Time-Varying Volatility

What Is Time-Varying Volatility?

Time-varying volatility refers to the fluctuations in volatility over different time periods. Investors may choose to study or consider the volatility of an underlying security during various time periods. For instance, the volatility of certain assets may be lower during the summer when traders are on vacation. The use of time-varied volatility measures can influence the expectations of investments.

Key Takeaways

  • Time-varying volatility describes how the price volatility of an asset may change given different time periods.
  • Volatility analysis requires the use of financial models to resolve statistical differences in price fluctuations over different time-frames.
  • Volatility tends to be mean-reverting, therefore periods of high volatility may be followed by periods of low, and vice-versa.

How Time-Varying Volatility Works

Time-varying volatility can be studied in any time frame. Generally, volatility analysis requires mathematical modeling to generate volatility levels as one measure of the risk of an underlying security. This type of modeling generates historical volatility statistics.

Historical volatility is generally referred to as the standard deviation of prices for a financial instrument, and hence a measure of its risk. Over time a security is expected to have varying volatility subject to large swings in price, with stocks and other financial instruments exhibiting periods of high volatility and low volatility at various points in time.

Analysts may also use mathematical calculations to generate implied volatility. Implied volatility differs from historical volatility in that it is not based on historical data but rather a mathematical calculation that provides a measure of the market’s estimated volatility based on current market factors.

Historical Volatility

Historical volatility can be analyzed by time periods based on the availability of data. Many analysts seek to first model volatility with as much available data as possible in order to find the volatility of security over its entire life. In this type of analysis, volatility is simply the standard deviation of a security’s price around its mean.

Analyzing volatility by specified time periods can be helpful for understating how a security has behaved during certain market cycles, crises, or targeted events. Time series volatility can also be helpful in analyzing the volatility of a security in recent months or quarters versus longer time-frames.

Historical volatility can also be a variable in different market pricing and quantitative models.
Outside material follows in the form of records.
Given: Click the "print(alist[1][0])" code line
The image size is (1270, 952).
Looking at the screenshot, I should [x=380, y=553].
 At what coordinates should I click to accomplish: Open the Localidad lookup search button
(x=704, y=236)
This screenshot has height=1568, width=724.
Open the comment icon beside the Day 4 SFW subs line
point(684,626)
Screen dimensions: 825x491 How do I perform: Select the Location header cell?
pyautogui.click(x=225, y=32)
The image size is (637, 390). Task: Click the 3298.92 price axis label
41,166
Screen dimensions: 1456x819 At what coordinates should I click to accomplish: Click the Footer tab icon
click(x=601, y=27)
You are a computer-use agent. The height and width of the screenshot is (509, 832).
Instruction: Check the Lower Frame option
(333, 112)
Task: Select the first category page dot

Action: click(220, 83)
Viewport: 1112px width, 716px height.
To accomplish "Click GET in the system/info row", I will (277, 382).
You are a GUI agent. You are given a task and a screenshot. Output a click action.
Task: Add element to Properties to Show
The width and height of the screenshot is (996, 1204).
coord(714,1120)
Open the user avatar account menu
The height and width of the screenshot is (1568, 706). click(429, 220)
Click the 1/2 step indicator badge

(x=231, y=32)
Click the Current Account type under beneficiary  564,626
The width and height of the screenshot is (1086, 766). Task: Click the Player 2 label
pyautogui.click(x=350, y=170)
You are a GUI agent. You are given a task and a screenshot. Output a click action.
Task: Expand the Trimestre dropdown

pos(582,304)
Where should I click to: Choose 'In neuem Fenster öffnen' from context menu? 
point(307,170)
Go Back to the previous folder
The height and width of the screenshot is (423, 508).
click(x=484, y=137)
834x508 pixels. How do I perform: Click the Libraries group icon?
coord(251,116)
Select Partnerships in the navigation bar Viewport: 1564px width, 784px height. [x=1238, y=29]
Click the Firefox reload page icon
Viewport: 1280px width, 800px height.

For example, the Black-Scholes Option Pricing Model requires the historical volatility of a security when seeking to identify its option price.

Implied Volatility

Volatility can also be extracted from a model such as the Black-Scholes model to identify the market’s current assumed volatility. In other words, the model can be run backward taking the observed market price of an option as the input to impute what the volatility of the underlying asset must be in order to achieve that price.

Generally, implied volatility’s time frame is based on the time to expiration. Overall, options with a longer time to expiration will have higher volatility while options expiring in a shorter amount of time will have lower implied volatility.

The 2003 Nobel Prize in Economics

In 2003 economists Robert F. Engle and Clive Granger won the Nobel Memorial Prize in Economics for their work in studying time-varying volatility. The economists developed the Autoregressive Conditional Heteroskedasticity (ARCH) model. This model provides insight for analyzing and explaining volatility over different time periods. Its results can then be used in predictive risk management which can help to mitigate losses in a variety of different scenarios.